**EXERCISE PROMPT:** Lines of the listing below that contain the string "right" are to be returned.

Segment Open

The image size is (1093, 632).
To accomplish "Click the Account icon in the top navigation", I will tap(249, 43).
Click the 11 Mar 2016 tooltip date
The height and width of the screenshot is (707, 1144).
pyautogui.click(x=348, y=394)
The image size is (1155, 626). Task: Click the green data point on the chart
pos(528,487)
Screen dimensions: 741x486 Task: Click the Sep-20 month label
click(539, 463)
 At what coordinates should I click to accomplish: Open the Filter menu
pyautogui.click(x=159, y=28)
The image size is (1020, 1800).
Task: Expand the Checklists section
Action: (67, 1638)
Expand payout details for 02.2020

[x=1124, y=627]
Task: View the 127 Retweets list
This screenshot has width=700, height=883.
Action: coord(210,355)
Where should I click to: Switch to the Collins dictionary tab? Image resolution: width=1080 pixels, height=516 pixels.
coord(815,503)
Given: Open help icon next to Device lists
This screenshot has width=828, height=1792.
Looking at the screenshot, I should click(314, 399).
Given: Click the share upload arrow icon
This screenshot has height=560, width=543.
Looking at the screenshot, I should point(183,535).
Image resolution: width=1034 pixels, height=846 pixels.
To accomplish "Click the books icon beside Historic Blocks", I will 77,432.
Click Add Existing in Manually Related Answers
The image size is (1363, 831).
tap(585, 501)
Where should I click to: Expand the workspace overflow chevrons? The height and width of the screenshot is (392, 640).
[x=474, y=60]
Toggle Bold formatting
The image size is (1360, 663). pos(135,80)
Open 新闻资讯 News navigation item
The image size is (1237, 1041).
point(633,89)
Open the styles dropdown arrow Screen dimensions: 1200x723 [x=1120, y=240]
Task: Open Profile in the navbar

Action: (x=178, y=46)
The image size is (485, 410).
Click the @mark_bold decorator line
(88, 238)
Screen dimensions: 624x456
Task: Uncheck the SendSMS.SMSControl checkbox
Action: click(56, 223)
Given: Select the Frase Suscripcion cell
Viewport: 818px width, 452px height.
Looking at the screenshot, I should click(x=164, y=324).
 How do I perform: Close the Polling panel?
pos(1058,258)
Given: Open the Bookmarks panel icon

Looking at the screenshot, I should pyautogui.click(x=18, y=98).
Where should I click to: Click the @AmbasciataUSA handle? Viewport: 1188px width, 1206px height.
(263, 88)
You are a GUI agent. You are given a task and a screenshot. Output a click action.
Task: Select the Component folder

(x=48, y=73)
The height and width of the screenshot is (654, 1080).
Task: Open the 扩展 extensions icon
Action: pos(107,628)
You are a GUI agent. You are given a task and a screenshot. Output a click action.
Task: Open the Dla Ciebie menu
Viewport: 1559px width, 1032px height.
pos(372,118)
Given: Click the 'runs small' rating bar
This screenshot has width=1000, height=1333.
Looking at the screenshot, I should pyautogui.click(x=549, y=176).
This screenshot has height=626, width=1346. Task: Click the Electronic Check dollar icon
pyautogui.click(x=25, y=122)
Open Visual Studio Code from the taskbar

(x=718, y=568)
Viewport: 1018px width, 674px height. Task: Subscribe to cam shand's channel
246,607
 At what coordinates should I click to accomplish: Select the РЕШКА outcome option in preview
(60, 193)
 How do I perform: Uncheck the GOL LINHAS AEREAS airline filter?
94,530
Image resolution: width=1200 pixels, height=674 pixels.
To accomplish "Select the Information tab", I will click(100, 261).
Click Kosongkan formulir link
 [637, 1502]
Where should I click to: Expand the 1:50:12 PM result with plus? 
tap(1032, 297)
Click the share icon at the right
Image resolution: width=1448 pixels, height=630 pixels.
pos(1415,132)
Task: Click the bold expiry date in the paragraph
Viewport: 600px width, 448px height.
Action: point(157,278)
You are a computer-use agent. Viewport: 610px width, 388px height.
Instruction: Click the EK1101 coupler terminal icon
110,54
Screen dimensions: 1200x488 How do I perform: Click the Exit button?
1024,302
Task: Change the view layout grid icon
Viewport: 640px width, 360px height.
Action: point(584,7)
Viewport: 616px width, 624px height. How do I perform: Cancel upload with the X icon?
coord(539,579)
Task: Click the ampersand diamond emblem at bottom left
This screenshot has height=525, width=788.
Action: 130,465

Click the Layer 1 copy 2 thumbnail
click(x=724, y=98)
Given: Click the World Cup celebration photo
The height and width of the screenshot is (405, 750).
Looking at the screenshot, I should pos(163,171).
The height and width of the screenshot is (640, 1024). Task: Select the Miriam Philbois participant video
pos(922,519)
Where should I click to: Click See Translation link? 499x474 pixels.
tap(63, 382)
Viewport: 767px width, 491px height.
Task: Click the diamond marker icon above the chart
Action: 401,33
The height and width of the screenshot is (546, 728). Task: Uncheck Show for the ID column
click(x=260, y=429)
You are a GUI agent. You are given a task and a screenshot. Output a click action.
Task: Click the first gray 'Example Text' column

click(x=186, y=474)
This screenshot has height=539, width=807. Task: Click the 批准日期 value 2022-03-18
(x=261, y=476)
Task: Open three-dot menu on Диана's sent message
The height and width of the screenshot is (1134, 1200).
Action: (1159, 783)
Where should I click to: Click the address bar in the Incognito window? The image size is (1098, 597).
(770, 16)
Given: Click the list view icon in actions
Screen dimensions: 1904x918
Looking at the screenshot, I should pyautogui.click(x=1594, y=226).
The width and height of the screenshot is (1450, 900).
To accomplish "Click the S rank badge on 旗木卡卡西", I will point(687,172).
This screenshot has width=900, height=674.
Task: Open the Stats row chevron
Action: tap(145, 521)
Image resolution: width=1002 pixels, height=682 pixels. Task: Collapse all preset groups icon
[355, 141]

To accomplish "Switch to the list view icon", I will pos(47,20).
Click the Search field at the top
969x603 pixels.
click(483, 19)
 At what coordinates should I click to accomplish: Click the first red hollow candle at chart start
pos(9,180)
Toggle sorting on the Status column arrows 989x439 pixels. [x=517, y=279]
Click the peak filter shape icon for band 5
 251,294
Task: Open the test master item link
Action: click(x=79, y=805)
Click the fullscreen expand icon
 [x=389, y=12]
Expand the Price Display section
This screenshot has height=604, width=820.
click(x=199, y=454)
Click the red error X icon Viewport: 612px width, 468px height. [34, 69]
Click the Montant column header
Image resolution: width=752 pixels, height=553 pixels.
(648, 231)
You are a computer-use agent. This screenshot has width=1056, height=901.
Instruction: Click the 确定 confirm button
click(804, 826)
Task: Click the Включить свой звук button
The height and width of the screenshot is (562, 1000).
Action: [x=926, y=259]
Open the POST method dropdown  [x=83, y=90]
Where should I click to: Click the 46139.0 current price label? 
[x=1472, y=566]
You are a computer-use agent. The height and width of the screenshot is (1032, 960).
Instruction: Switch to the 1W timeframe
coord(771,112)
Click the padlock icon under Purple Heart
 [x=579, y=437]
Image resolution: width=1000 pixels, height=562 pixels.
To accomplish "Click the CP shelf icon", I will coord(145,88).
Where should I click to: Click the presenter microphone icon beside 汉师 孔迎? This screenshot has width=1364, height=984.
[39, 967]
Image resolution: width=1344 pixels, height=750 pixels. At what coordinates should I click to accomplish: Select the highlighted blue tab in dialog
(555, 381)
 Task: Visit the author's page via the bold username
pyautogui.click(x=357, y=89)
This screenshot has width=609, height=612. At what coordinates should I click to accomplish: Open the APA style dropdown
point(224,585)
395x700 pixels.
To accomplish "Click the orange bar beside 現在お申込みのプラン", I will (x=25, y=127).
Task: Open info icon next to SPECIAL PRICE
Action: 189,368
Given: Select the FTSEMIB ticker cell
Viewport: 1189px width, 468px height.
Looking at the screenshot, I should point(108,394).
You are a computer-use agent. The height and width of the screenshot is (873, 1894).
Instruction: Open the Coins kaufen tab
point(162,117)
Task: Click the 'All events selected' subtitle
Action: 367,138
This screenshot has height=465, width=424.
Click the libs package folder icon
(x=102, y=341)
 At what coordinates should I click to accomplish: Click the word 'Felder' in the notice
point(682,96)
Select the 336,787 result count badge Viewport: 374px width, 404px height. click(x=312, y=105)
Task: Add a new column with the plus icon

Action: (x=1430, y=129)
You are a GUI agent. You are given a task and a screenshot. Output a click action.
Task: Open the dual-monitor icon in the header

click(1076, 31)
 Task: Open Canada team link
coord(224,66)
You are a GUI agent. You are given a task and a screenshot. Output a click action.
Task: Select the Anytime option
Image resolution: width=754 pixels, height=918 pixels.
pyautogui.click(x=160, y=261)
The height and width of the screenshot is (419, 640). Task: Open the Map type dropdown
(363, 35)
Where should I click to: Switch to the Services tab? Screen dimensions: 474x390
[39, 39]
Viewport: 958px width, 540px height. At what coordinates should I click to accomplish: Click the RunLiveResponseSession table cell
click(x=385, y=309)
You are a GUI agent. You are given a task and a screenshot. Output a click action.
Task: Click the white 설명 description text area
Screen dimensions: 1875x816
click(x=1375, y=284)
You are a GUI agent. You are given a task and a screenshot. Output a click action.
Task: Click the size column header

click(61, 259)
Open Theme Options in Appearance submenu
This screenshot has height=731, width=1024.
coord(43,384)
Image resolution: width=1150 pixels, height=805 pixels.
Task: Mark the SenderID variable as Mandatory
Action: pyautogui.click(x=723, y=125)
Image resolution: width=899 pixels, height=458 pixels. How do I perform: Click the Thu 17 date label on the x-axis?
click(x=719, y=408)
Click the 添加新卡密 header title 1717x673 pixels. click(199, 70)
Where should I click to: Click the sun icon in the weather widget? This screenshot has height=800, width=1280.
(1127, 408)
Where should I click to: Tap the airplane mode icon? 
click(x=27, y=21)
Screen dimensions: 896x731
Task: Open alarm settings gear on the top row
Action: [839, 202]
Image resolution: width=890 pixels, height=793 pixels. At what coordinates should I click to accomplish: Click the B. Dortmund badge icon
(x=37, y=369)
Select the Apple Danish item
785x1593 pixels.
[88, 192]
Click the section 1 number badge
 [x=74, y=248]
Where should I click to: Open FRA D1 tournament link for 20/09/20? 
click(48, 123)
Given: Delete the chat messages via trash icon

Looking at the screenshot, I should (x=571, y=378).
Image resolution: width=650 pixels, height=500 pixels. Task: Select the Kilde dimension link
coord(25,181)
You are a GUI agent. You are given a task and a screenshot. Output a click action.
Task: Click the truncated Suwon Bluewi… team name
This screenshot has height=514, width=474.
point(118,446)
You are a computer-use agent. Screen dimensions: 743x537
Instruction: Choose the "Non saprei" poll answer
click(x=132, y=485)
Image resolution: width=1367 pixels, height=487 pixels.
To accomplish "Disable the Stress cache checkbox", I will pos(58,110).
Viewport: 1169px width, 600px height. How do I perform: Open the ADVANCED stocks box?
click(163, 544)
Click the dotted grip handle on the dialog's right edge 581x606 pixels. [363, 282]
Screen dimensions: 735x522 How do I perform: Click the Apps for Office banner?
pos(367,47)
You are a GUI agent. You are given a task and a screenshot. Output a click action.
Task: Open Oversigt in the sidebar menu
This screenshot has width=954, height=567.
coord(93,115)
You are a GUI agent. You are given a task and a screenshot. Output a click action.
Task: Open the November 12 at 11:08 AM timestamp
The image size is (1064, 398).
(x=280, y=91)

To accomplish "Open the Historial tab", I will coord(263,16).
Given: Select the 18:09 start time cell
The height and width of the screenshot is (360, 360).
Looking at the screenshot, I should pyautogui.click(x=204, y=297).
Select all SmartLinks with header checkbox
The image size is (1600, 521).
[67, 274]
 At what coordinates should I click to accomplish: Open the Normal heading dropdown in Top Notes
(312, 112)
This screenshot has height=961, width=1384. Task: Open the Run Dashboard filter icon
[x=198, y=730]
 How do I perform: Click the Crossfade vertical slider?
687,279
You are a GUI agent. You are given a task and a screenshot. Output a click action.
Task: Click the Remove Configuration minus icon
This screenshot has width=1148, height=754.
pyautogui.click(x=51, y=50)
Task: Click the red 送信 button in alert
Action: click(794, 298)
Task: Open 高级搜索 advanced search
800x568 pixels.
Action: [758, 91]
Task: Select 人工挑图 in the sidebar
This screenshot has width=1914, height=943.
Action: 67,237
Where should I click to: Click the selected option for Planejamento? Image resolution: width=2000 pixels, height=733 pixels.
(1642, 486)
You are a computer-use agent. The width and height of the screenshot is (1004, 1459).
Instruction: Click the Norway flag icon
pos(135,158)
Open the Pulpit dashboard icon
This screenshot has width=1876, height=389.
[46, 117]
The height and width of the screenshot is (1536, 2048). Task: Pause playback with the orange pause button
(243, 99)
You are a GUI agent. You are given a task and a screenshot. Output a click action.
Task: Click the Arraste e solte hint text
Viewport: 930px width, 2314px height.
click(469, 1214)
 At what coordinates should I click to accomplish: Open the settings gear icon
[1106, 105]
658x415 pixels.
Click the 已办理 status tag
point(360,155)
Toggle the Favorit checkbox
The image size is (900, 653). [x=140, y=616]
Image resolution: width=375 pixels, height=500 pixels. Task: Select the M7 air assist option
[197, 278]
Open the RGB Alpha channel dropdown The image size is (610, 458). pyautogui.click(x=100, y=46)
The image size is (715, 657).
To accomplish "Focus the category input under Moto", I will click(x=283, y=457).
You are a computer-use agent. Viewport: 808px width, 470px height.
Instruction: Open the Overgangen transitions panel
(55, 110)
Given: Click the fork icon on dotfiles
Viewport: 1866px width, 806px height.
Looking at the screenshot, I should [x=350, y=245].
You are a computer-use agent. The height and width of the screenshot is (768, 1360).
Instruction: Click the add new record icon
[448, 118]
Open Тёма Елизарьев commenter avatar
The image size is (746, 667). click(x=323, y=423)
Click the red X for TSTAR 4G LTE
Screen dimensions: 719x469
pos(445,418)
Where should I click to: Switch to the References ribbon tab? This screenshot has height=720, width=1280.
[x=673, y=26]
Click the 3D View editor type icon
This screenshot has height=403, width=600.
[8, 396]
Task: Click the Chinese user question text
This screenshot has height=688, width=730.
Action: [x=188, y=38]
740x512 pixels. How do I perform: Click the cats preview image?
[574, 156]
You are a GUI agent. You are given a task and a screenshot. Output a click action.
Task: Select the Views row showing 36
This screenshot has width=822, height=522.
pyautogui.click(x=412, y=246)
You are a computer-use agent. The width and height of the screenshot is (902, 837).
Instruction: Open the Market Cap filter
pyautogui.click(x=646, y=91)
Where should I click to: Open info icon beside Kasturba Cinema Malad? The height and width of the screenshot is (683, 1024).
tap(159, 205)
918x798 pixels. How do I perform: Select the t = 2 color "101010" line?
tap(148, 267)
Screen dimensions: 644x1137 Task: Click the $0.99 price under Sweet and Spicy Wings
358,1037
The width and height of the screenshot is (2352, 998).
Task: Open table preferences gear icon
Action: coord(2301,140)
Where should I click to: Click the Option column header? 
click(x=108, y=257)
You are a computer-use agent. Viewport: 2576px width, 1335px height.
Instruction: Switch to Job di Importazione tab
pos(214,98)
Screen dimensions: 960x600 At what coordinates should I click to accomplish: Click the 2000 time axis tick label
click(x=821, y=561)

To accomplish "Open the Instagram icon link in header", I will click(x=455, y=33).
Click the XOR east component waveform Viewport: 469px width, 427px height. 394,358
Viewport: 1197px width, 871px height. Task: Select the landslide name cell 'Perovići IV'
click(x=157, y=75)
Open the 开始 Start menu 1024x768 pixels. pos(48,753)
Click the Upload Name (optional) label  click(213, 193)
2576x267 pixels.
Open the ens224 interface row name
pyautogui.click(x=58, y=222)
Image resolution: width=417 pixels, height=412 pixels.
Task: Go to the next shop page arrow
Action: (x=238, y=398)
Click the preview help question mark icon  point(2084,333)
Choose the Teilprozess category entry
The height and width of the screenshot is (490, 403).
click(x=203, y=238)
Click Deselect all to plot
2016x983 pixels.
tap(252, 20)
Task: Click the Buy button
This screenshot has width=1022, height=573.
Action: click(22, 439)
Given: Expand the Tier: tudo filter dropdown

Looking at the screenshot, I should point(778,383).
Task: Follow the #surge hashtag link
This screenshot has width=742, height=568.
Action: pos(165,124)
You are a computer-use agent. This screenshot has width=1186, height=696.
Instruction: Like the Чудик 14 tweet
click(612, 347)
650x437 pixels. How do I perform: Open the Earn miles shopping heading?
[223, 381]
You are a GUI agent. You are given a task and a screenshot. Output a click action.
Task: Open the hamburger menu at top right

Segment Closed

**SOLUTION TO THIS PROBLEM:**
Click the share icon at the right
Click the dotted grip handle on the dialog's right edge 581x606 pixels. [363, 282]
Task: Open the hamburger menu at top right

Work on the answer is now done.